[EXTRACT TO READ Boundary: Start]

Another problem with the quality of Sunstein’s research is his misrepresenting positions he attacks. For example, he claims my 1991 book, Risk and Rationality, argues (1) that risk decisions should not rely on “scientific fact” and CBA; (2) that ordinary people, not experts, should resolve risk problems; and (3) that issues of risk are “questions of value not fact” (108). Yet my book explicitly and repeatedly argues for the opposite of each of these claims. Contrary to (1), 5 of its 12 chapters criticize misuse of CBA and argue both for more and better science in CBA, and for explicit consideration of values. Contrary to (2), it explicitly and repeatedly calls for both expert analysis and public deliberation, just as did the US National Academy of Sciences’ volume, Understanding Risk, five years later. Contrary to (3), two of its chapters argue against the social-constructivist claim that risk perceptions are purely subjective/evaluative. Many environmental ethics anthologies use selections from this book to exemplify the classic position defending CBA. Hence, in saying I oppose CBA, Sunstein not only gets my position wrong, but he gets it badly wrong. Instead of attacking a straw woman, Sunstein should have answered my arguments that call for epistemological reform (not rejection) of CBA, mathematical uncertainty analyses instead of mere “best estimates,” and attention to issues such as framing and who bears the burden of proof.

[EXTRACT TO READ Boundary: End]
[ENTRIES PROVIDED Boundary: Start]

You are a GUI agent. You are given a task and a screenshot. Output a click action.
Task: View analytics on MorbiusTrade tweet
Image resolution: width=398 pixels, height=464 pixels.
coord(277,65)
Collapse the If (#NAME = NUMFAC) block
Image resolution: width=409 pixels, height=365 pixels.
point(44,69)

[ENTRIES PROVIDED Boundary: End]

**BRIEF**
Answer these from the passage on Sunstein's research above:
1. In what year was Risk and Rationality published?
2. How many of that book's 12 chapters criticize misuse of CBA?
3. What is the title of the US National Academy of Sciences volume mentioned in the passage?

**OUTPUT**
1. 1991
2. Five
3. Understanding Risk